A report on work presented at the 39th Annual Meeting of the American Society for Cell Bilogy, Washington DC, December 11-15, 1999
Conference website: http://www.faseb.org/ascb/meetings/am99/main99mtg.htm webcite
In eukaryotic motile cells, protrusion of the lamellipodium - a type of cell margin - requires the assembly of free actin monomers into actin filaments at the cell margin. Less well understood, however, is the importance of actin-filament disassembly in this process, and this was addressed in several studies reported at the American Society of Cell Biology annual meeting [http://www.faseb.org/ascb/meetings/am99/main99mtg.htm webcite]. When filament disassembly in migrating chick fibroblasts is inhibited with jasplakinolide, protrusion of the lamellipodium is rapidly blocked (my own work). In non-migrating chick fibroblasts, there is a delay in the onset of jasplakinolide-induced inhibition of lamellipodia protrusion, during which lamellipodium length increases linearly with no increase in protrusion rate. When cofilin activity, which severs and disassembles filamentous actin, is inhibited in rat carcinoma cells with antibodies (Maryse Bailly, Albert Einstein College of Medicine) or by phosphorylation (Noureddine Zebda, Albert Einstein College of Medicine), lamellipodium protrusion stimulated by epidermal growth factor (EGF) is blocked. These data show that there is coupling between filament disassembly and lamellipodium protrusion in at least two distinct cell types. That this coupling is rapid in migrating fibroblasts may reflect a situation whereby actin filament assembly directly uses free actin monomer derived from filament disassembly in preference to stored monomer. In contrast, slower coupling in non-migrating fibroblasts implies that free actin monomer is instead derived from stored monomer. The situation in the rat carcinoma cells has not yet - as far as I can tell - been assessed. Irrespective of the source of free monomer, the authors of the cofilin work favour a model where the severing activity of cofilin also provides the free 'plus ends' (barbed, or rapidly growing) required for actin filament assembly. Whether severing, or alternate mechanisms of providing free plus ends, such as uncapping pre-existing filaments as is thought to happen in platelets (Kurt Barkalow, Brigham and Women's Hospital), or de novo nucleation of new filaments is the more important in any given cell type is not yet established.
Clearly there are many sub-steps in the actin cycle. I speculate that the relative importance of filament disassembly will turn out to depend on cell activity and on spatial regulation of the concentration of actin polymer and monomer pools in cells. In this scenario, cells that are resting with relatively high concentration of stored monomer will upon initial activation of motility preferentially use this store to assemble filaments. This situation is known to be true for platelets, leucocytes and Thyone sperm.
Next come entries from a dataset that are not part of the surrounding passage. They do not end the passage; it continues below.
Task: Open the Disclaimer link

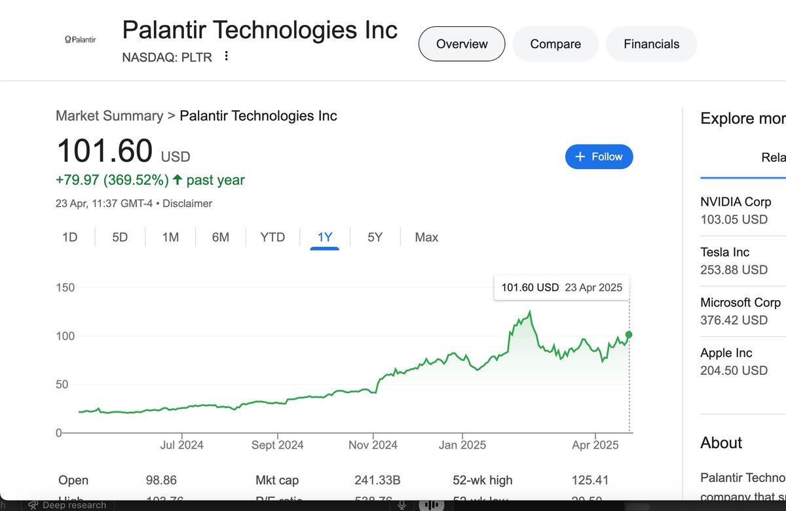Action: point(187,204)
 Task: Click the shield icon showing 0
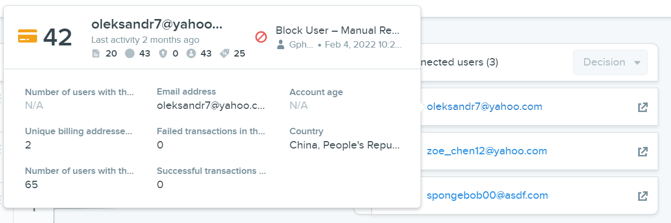pos(163,53)
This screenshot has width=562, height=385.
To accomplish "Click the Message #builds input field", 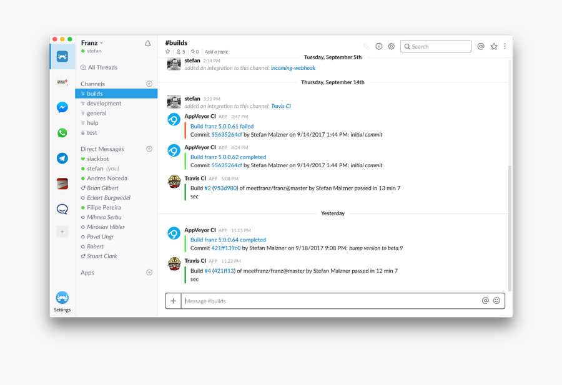I will 331,301.
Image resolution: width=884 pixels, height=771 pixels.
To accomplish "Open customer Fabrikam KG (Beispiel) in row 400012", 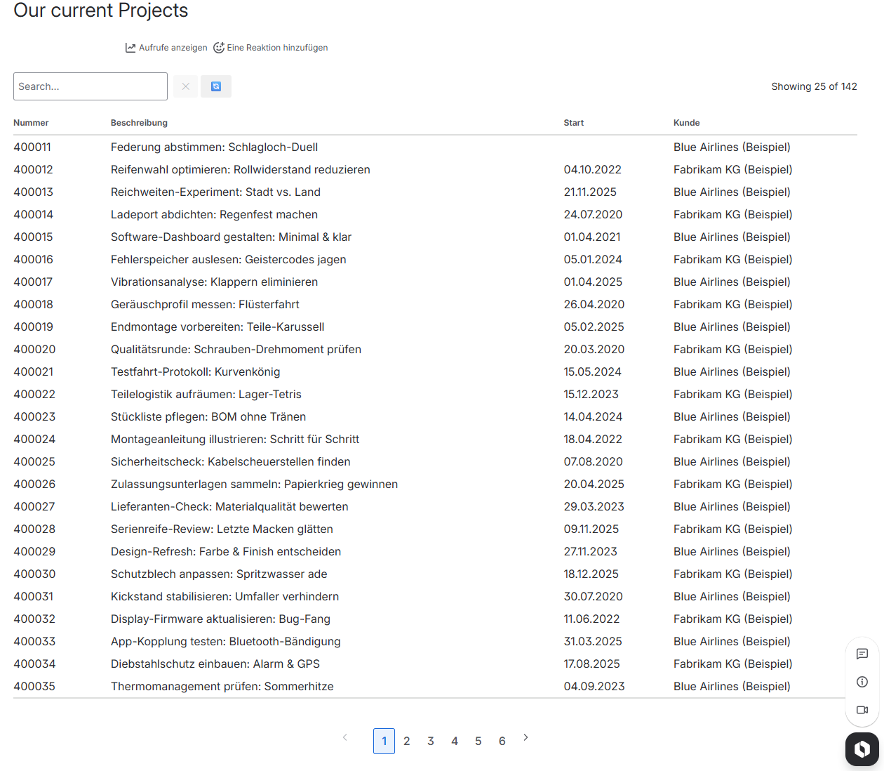I will 732,169.
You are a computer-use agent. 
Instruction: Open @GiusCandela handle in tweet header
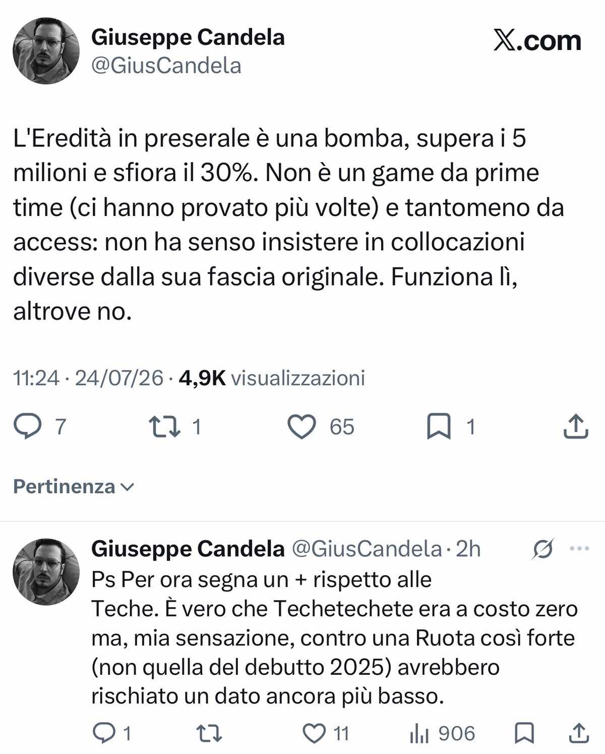pos(166,66)
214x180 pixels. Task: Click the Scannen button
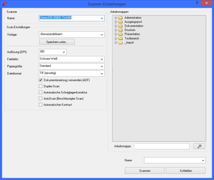(145, 171)
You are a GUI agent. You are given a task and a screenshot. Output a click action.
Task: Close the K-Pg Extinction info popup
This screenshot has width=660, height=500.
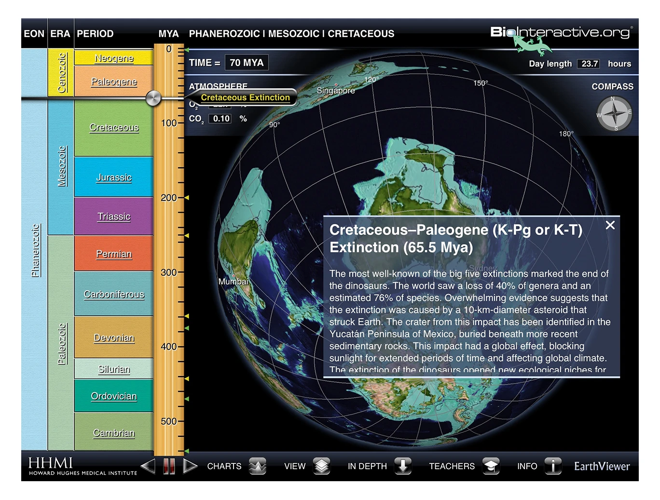pyautogui.click(x=610, y=225)
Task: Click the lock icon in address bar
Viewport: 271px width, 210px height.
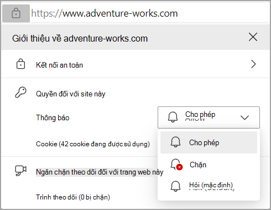Action: (16, 13)

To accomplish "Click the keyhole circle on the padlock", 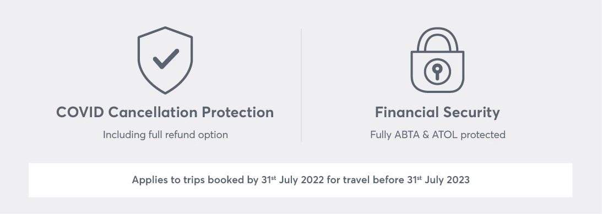I will (437, 72).
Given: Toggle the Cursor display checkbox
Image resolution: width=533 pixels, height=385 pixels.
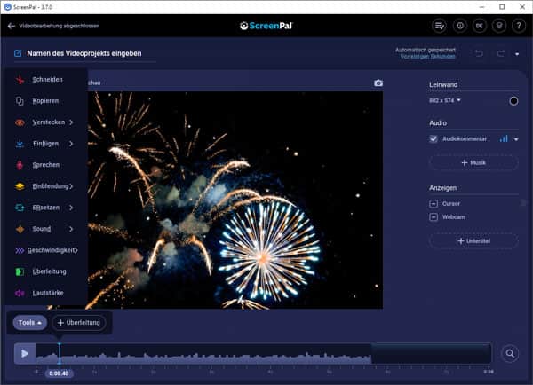Looking at the screenshot, I should click(434, 203).
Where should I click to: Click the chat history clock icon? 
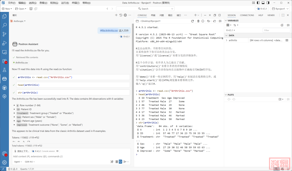(x=121, y=15)
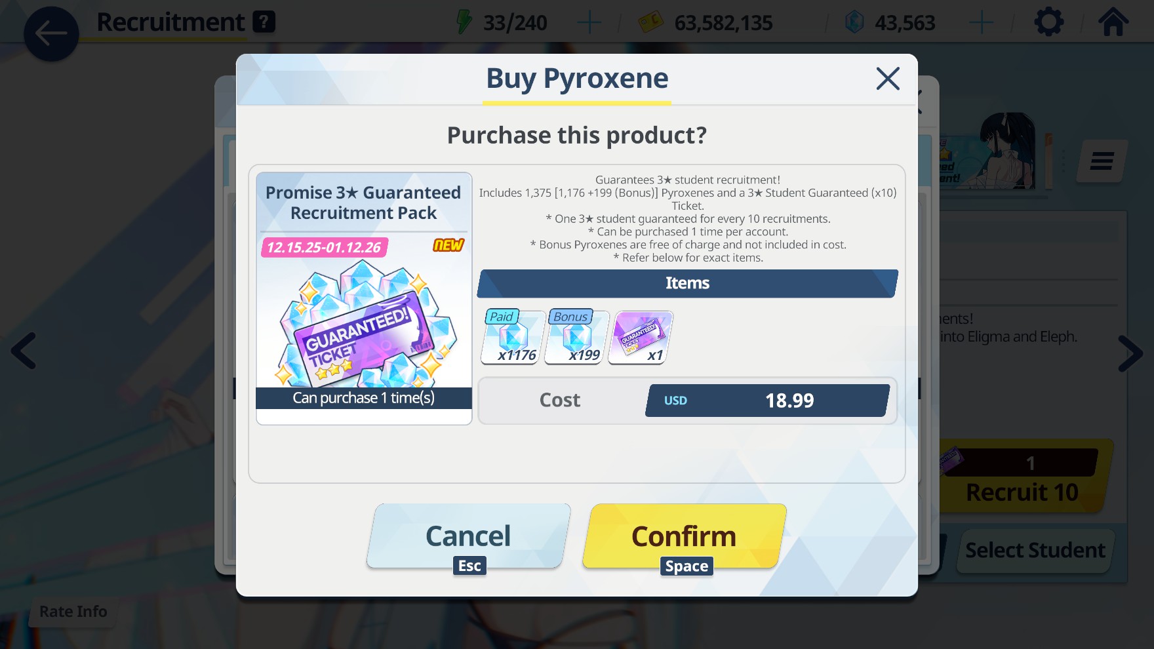This screenshot has width=1154, height=649.
Task: Go to next banner with right arrow
Action: 1130,353
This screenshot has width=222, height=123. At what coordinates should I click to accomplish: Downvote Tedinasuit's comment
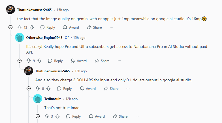pos(57,116)
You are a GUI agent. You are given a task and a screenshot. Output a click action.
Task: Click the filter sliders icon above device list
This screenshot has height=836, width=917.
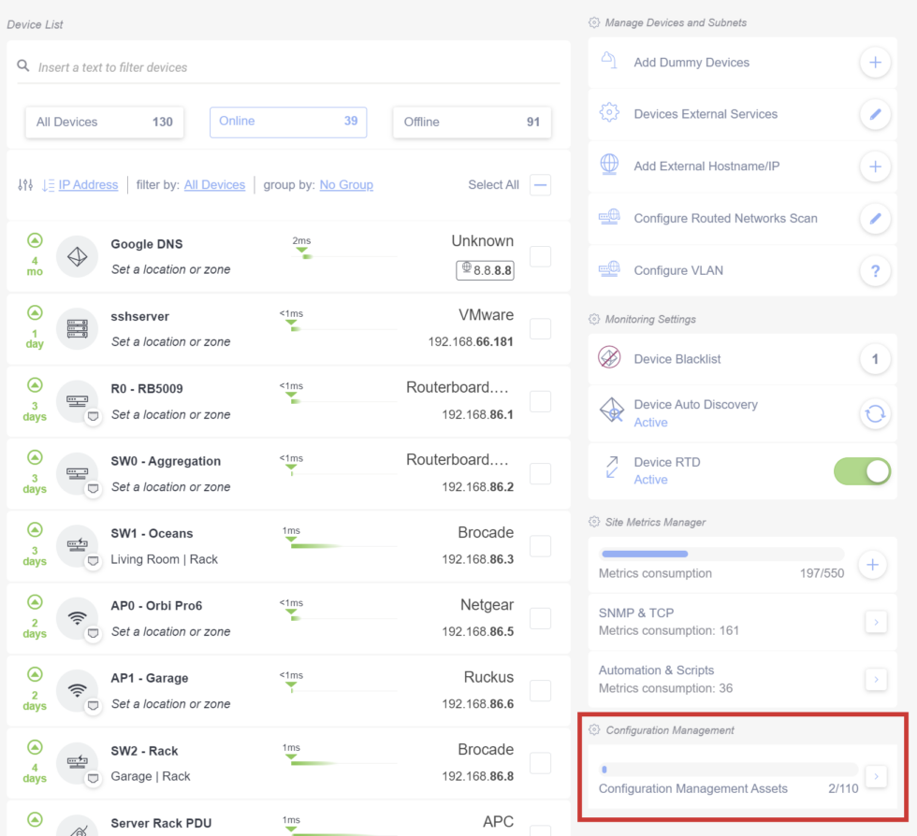(25, 185)
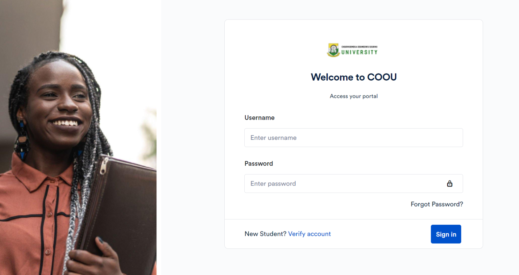
Task: Click the Access your portal subtitle
Action: 353,96
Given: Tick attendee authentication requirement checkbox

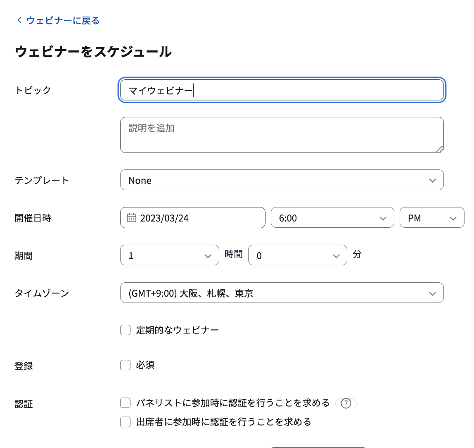Looking at the screenshot, I should click(125, 422).
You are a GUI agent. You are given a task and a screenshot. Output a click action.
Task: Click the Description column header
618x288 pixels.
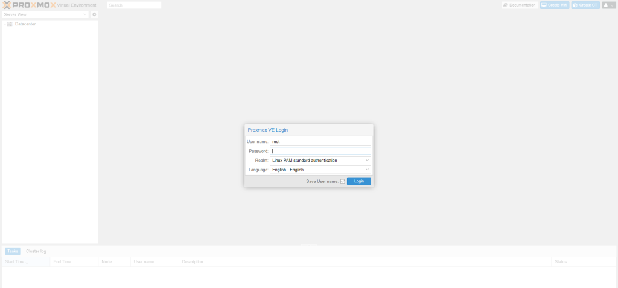(193, 262)
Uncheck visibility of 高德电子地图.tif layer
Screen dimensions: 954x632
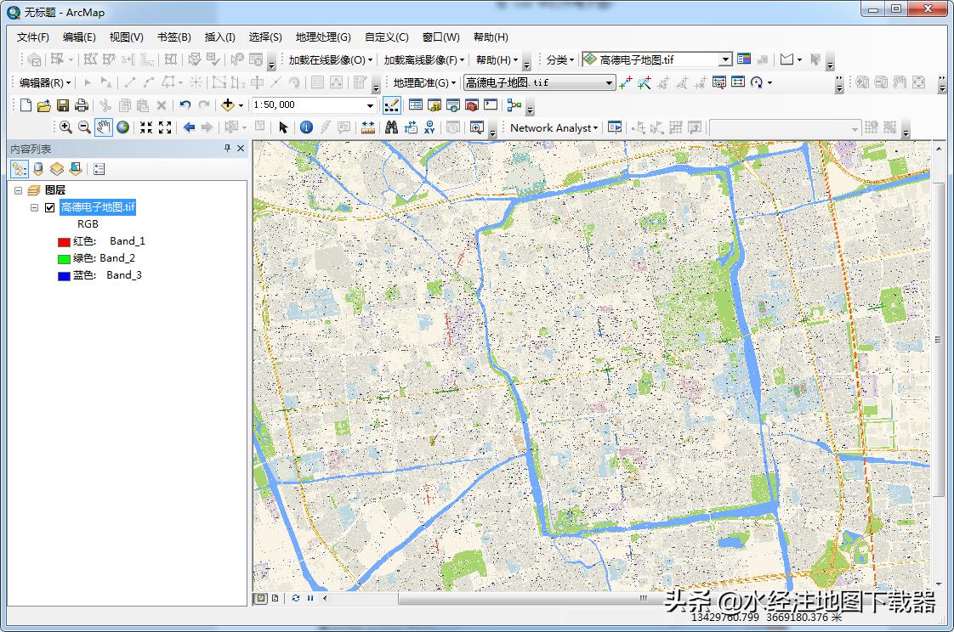click(x=49, y=206)
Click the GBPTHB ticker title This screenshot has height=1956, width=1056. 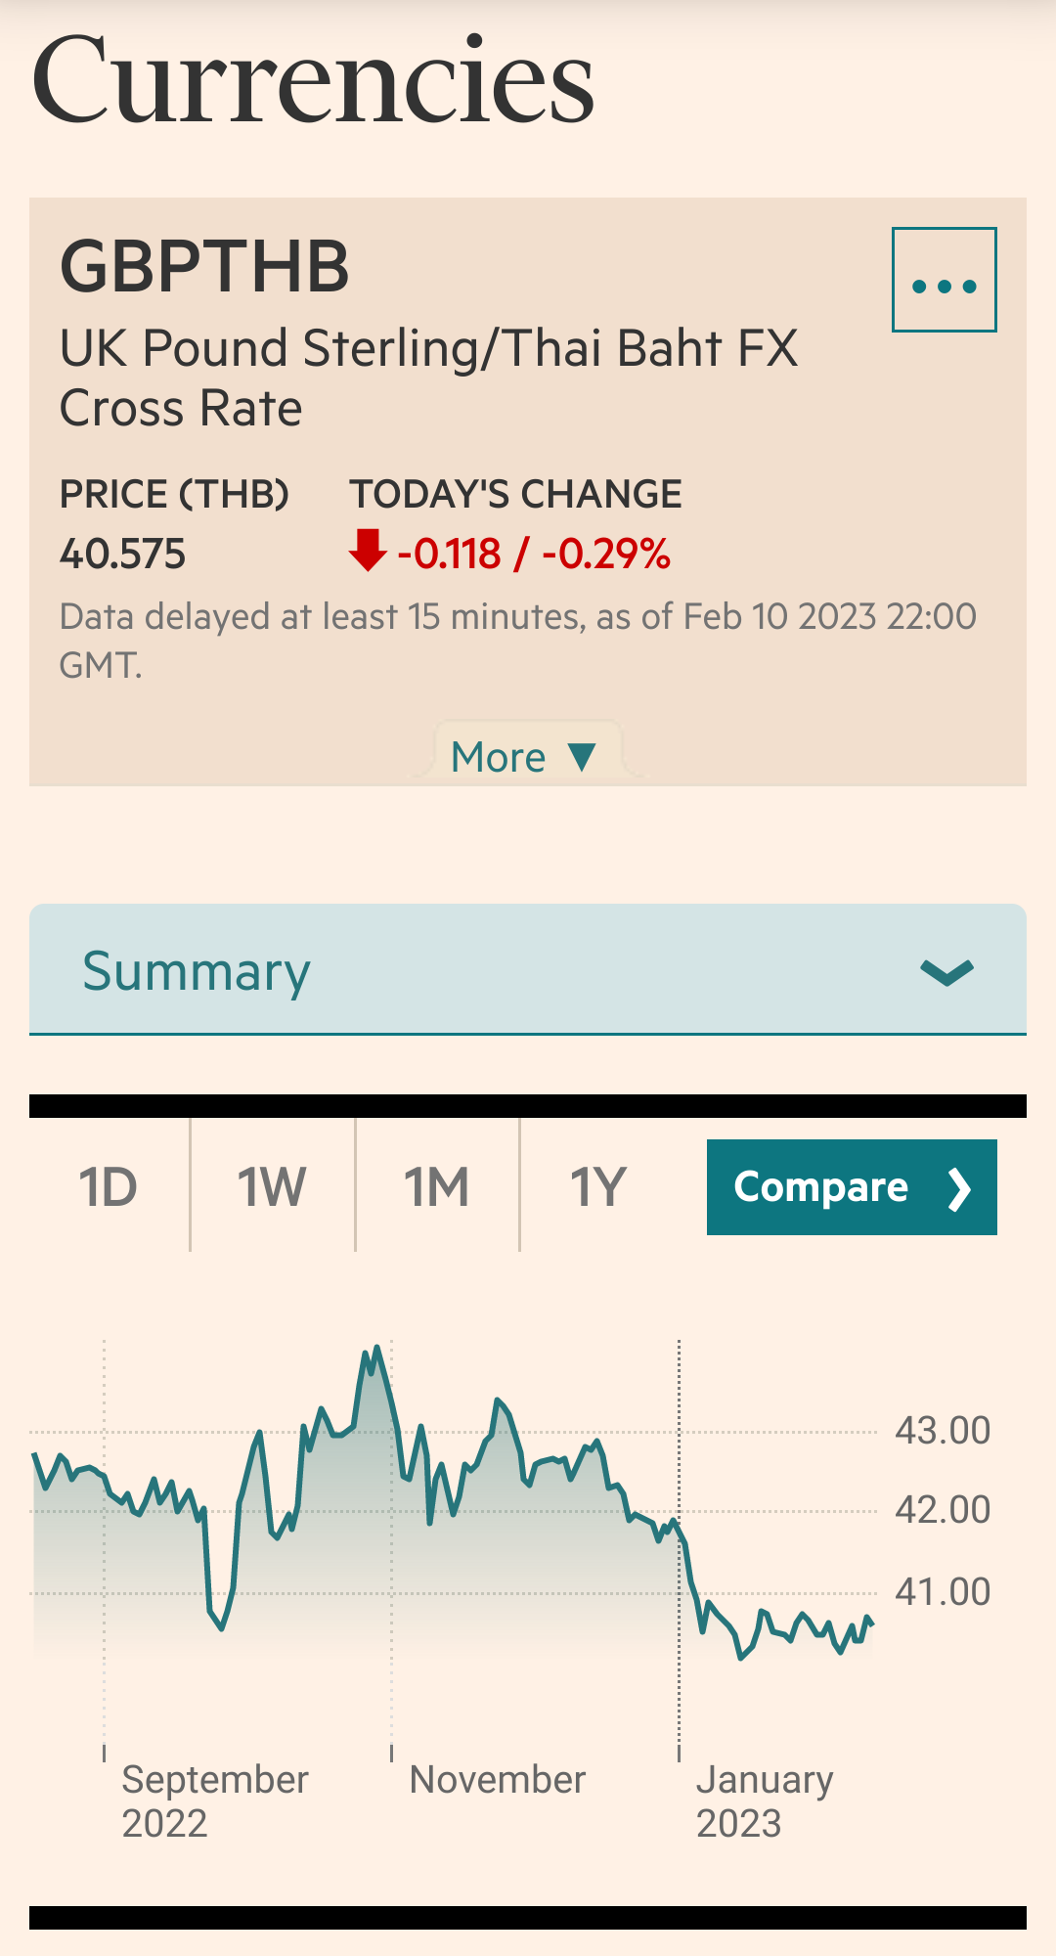pos(204,266)
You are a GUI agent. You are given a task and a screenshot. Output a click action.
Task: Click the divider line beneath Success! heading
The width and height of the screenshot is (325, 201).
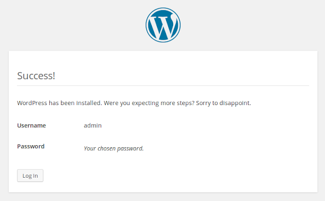163,85
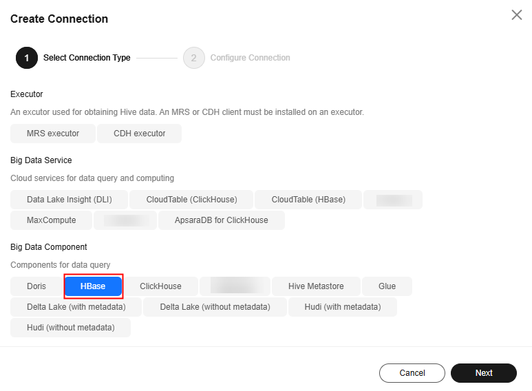Viewport: 532px width, 391px height.
Task: Close the Create Connection dialog
Action: [516, 15]
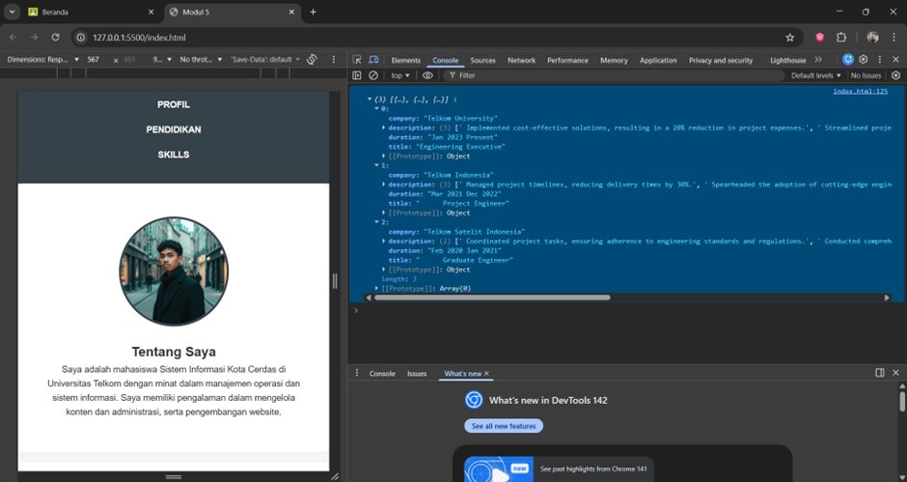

In contrast, stored actin that is available for protrusion in cells which are already motile (for example, migrating cells) and have already initially polymerized filaments, may be more limiting and in this case free monomer may preferentially come directly from filament disassembly. With regards to the source of free plus ends in cells, I predict that preferred mechanism will reflect required spatial location of new filament growth, and required filament length. Thus, cells that must turn frequently, such as neurons navigating during development, must be able to reposition the site of new actin filament growth. It is hard to imagine how filament uncapping or severing could achieve this - as these filaments would be in the wrong spatial location - whereas this is easily achievable through de novo nucleation. Maintenance of long filaments required, for example, in filopodia, microvilli, and stereocilia can clearly work by uncapping pre-existing filament plus ends. In contrast, filament severing in these structures would destroy required actin organization.